Excerpted passage =
----------------------------------------

Losing Sydney chef Jeremy Strode, who took his own life last year – and who was himself an ambassador for suicide prevention charity RUOK – shone a light on mental-health issues affecting Australia’s hospitality industry.

In September last year Attica’s Ben Shewry posted an image of himself on Instagram as a young and – as our writer noted – bleary-eyed chef, revealing the underbelly of high-pressure kitchens.

“2001. 23 years old. Shagged. Occasionally, well-intentioned people will say to me, ‘Your success must feel amazing’ and I’m grateful for sure, but this year I’ve been reflecting on some facts of my ‘success’. I’m 40, I’ve averaged 75 hours per week in kitchens since the age of 14. I’ve already worked roughly the same amount of hours as a person averaging 40 hours per week throughout their career to retirement age. So no, I don’t feel ‘amazing’. I feel like I’m 65!” he wrote.

Shewry has introduced a 48-hour working week at his restaurant – four days on, three days off. It’s a far cry from the 70-plus-hour weeks worked by many Australian chefs. But he’s not the only one.

“We did that before Attica did it,” says Liston. “We did that three months into opening. [Simon Kardachi’s] collective of restaurants and bars has a pretty good culture around the amount of hours that anyone can do as a full-timer.”

Everyone at Shobosho has three days off per week (two in a row and one to split the week up), “which works really well” says Liston. “We haven’t lost anyone since it happened – we’ve pretty much maintained the same kitchen team since we opened.”

----------------------------------------

(Stored items)
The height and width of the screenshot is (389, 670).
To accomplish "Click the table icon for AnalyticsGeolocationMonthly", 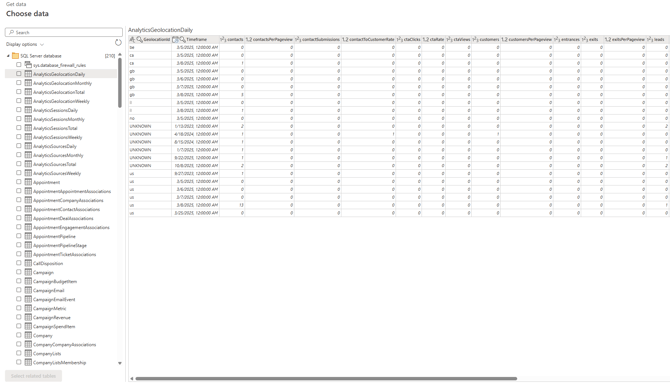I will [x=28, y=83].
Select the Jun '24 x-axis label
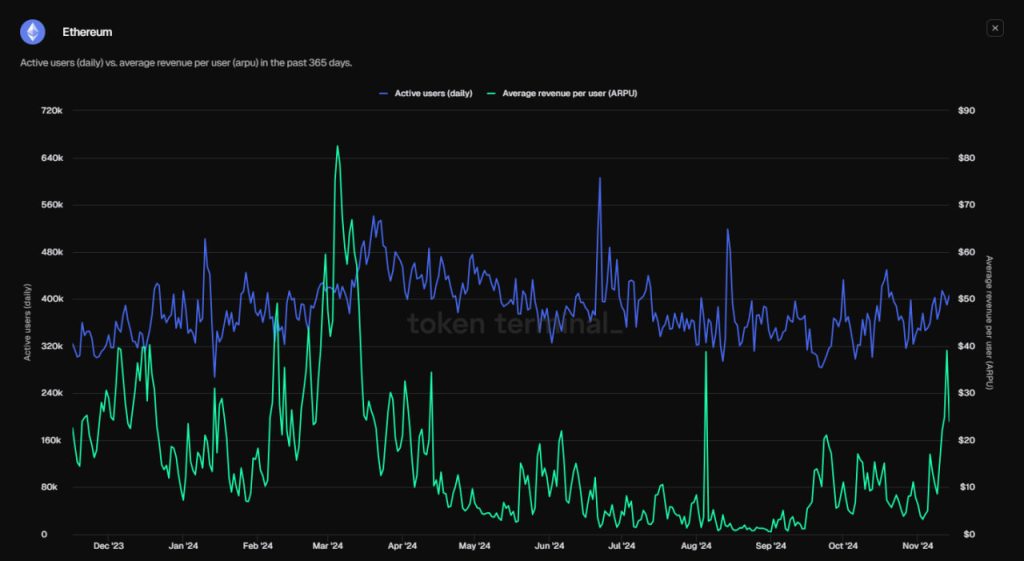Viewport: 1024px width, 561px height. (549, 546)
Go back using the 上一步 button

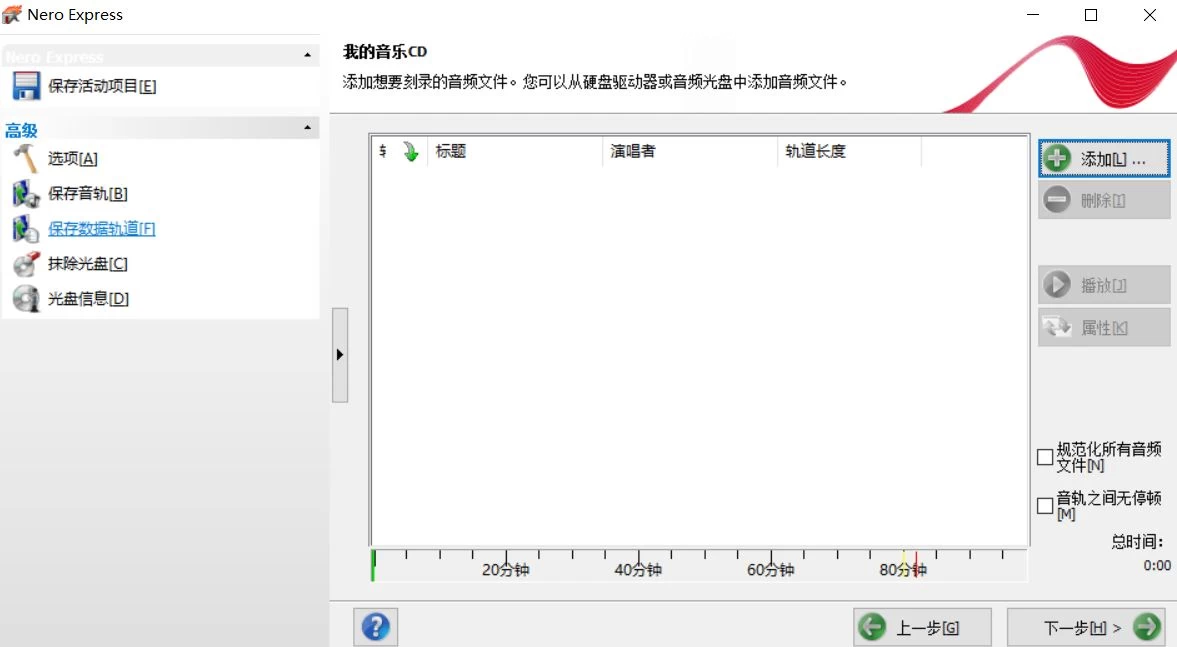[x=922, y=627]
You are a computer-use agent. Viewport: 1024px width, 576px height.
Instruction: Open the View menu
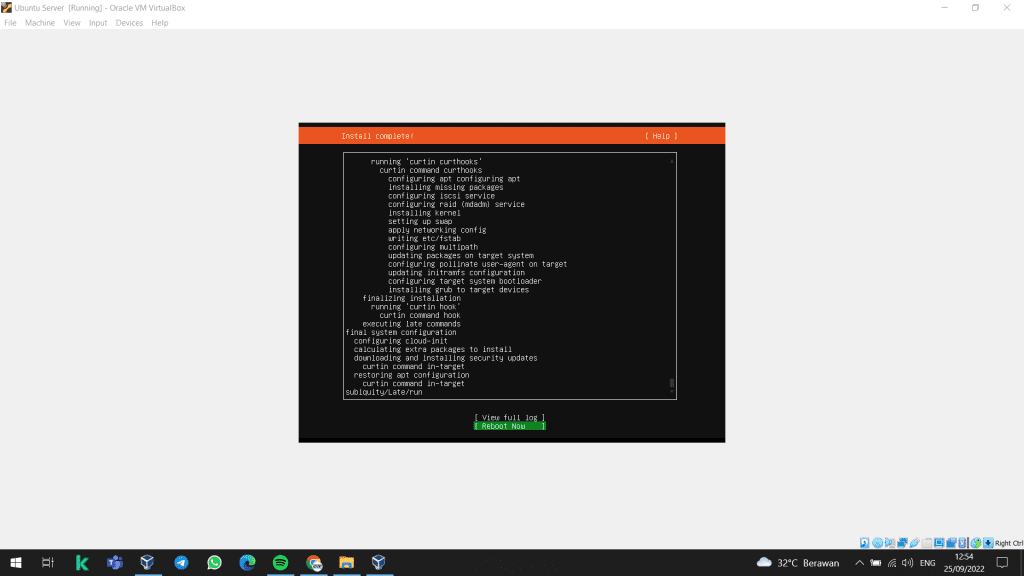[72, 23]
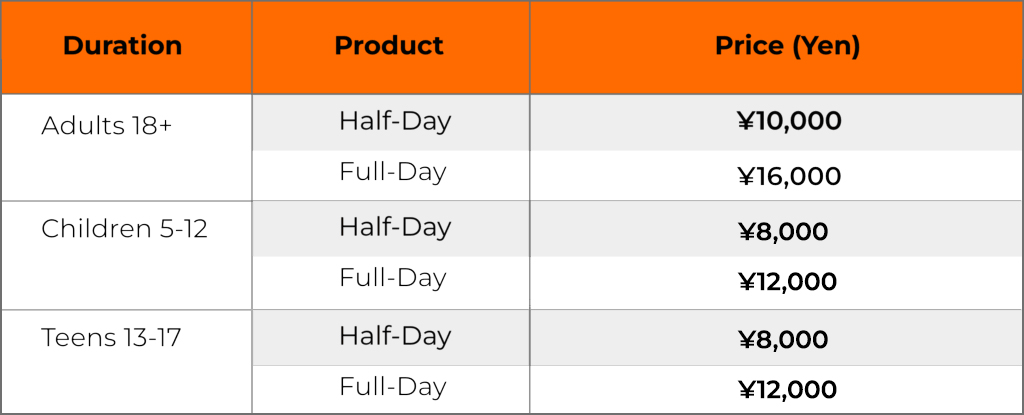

----------------------------------------

Problems and tasks =
(a) Extract the stretch from "In September last" through "of high-pressure kitchens." in the article on chefs' working hours.
(b) Extend the article on chefs' working hours, picking up after its final sentence.
These items were drawn from a separate source.

Solved tasks =
(a)
In September last year Attica’s Ben Shewry posted an image of himself on Instagram as a young and – as our writer noted – bleary-eyed chef, revealing the underbelly of high-pressure kitchens.

(b)
At Shobosho, “There’s a big emphasis on going to the gym and getting some rest” he adds. “There’s not really a big drinking culture, which is good.” But he admits alcohol and drug abuse is rife in the industry.

“It’s a pretty unsociable job. If you use Shobosho as an example, you’ll [serve] 100 people at night, and the adrenaline that comes from that is electric, so when you finish work at 11 or 12 it’s hard to go home, have a shower and go straight to bed because you’re still pumping. So a lot of chefs or hospitality people will choose alcohol as a way of winding down faster. I’ve definitely been guilty of that. I try not to during my working weeks, I try to keep that to a minimum, but it’s a definite battle, in every kitchen I’ve worked in.

“For chefs who do engage in that behavior, it has a ripple effect, and that’s when the mental health side comes in,” he adds. “When you start drinking in excess or not sleeping or not eating properly that takes its toll on the body. Outside of alcohol, diet and exercise are huge factors for a chef in terms of how they look after themselves.”

Liston and Delia’s Got Your Back dinner on October 15 will feature a six-course menu. The two chefs will serve the sort of dishes they cook at home for friends and family.

“[Shane’s] famous for his Middle Eastern brand and Shobosho is a modern-Asian barbeque restaurant, so it didn’t make a lot of sense to join forces and try to blend those into a [fusion] dinner,” says Liston.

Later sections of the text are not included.